── Document extract

Yet I can’t say that this daily interaction with politics is healthy, either — and Haitian politics hasn’t often provided a positive example of how people’s needs might be fulfilled.
I’m thinking now that there has to be a middle way for a healthy national polity, in which the concerns of personal life and public life are balanced.
But in any case, I prefer political grafitti on the walls to having the JUICY logo splashed across the behinds of girls’ short shorts.
mikel kSeptember 20, 2006
I loved the earlier bit about A. Huffington hiding her coffee from the cameras. That, in and of itself, makes me interested in buying the book. Nice interview: very straightforward, which is refreshing.
Susan HendersonSeptember 20, 2006
Sarah – Welcome! And thank you whenever you stop by and share your view from outside America.
Lance – I’ll say. And then the fear of not finishing it. And then the fear of not getting it right.
Carolyn – It makes you wonder how much fear, celebrity and everything else is part of some kind of brainwashing we’ve allowed.
Greg – I’ve often thought that our political system makes it nearly impossible for humble, thoughtful and fair-minded people to ever get a top post.
Amy – Amy! I’m so glad you’re here! I’m absolutely fascinated how quickly talk of fear (of earthquakes, terrorism, etc) has turned into talk of celebrity worship and materialism. It’s like it’s all part of one big machine that rules over us.
Mikel K – I loved that bit, too. The book is full of great moments like that.
Lance ReynaldSeptember 21, 2006
great, now I’m having Starbucks cup anxiety.
brucebaumanSeptember 22, 2006
great to read you here.
“bourgeois panic”– wonderful. there’s so much to be imagined in that phrase.

────

- **Problems to work on**:
1. In the comment thread, what does Lance Reynald say he is now having?
2. Rewrite the part of the comment thread starting at "Greg – I’ve" and ending at "read you here.", replacing "materialism" with "consumerism".

── Entries shown

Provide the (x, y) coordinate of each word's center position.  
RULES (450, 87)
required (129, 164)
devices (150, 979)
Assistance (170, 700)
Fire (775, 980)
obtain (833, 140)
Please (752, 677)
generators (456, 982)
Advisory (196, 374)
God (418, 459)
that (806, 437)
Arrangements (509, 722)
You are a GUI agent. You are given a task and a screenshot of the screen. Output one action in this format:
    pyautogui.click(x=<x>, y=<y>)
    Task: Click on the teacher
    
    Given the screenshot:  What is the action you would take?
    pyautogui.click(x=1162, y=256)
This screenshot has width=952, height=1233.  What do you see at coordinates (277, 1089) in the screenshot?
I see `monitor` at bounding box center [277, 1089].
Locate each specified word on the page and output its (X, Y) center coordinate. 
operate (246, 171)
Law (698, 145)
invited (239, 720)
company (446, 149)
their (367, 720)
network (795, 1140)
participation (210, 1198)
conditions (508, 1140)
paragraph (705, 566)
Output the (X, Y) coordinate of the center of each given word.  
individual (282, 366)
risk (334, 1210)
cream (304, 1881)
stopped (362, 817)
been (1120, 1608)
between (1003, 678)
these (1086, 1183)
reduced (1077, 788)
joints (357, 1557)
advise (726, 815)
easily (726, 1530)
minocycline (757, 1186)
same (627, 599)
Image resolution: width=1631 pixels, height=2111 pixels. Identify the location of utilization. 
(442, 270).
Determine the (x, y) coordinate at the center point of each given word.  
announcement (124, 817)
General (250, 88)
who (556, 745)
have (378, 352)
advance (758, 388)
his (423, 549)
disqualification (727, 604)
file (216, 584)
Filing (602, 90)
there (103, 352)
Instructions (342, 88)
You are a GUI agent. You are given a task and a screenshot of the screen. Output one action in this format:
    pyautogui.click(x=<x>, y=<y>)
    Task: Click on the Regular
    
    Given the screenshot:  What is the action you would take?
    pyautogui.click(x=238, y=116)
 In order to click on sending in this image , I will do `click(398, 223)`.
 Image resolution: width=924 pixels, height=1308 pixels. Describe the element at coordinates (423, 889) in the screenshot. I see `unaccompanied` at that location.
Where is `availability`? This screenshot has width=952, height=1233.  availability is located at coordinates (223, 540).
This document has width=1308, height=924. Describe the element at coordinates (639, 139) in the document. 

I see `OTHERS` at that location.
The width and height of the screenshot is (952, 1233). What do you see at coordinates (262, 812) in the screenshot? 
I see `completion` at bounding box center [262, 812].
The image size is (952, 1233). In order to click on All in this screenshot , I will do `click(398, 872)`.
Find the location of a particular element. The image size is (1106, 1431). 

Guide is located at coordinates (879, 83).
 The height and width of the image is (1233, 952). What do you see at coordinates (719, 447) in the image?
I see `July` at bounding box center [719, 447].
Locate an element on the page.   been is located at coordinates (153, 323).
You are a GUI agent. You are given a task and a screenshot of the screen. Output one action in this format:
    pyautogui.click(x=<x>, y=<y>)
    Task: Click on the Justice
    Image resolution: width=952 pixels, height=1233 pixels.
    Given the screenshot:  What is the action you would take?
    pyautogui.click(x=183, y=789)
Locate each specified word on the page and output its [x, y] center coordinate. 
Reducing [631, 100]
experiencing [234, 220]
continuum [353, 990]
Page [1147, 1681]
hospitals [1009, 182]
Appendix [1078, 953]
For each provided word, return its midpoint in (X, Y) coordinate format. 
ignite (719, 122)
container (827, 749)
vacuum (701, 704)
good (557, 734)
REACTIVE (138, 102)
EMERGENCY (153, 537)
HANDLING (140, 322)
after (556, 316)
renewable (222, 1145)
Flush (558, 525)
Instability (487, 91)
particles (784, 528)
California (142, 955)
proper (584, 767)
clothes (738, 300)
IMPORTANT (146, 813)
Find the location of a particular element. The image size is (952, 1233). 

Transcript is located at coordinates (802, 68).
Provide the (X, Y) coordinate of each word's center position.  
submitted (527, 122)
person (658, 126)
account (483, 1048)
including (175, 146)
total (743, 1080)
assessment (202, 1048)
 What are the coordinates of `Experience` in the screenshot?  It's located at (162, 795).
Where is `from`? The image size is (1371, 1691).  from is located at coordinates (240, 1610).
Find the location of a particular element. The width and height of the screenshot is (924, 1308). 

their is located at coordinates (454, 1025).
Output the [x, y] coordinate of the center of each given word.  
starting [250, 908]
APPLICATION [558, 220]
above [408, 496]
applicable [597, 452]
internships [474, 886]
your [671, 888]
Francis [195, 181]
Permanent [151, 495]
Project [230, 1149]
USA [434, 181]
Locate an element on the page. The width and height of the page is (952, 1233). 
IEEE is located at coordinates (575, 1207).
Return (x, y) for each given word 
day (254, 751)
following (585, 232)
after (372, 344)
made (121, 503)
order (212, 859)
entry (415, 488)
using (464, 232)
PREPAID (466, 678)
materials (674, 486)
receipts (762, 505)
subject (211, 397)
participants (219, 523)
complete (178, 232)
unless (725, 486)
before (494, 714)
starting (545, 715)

────

- **Answers for this exercise**:
1. Starbucks cup anxiety.

2.
Greg – I’ve often thought that our political system makes it nearly impossible for humble, thoughtful and fair-minded people to ever get a top post.
Amy – Amy! I’m so glad you’re here! I’m absolutely fascinated how quickly talk of fear (of earthquakes, terrorism, etc) has turned into talk of celebrity worship and consumerism. It’s like it’s all part of one big machine that rules over us.
Mikel K – I loved that bit, too. The book is full of great moments like that.
Lance ReynaldSeptember 21, 2006
great, now I’m having Starbucks cup anxiety.
brucebaumanSeptember 22, 2006
great to read you here.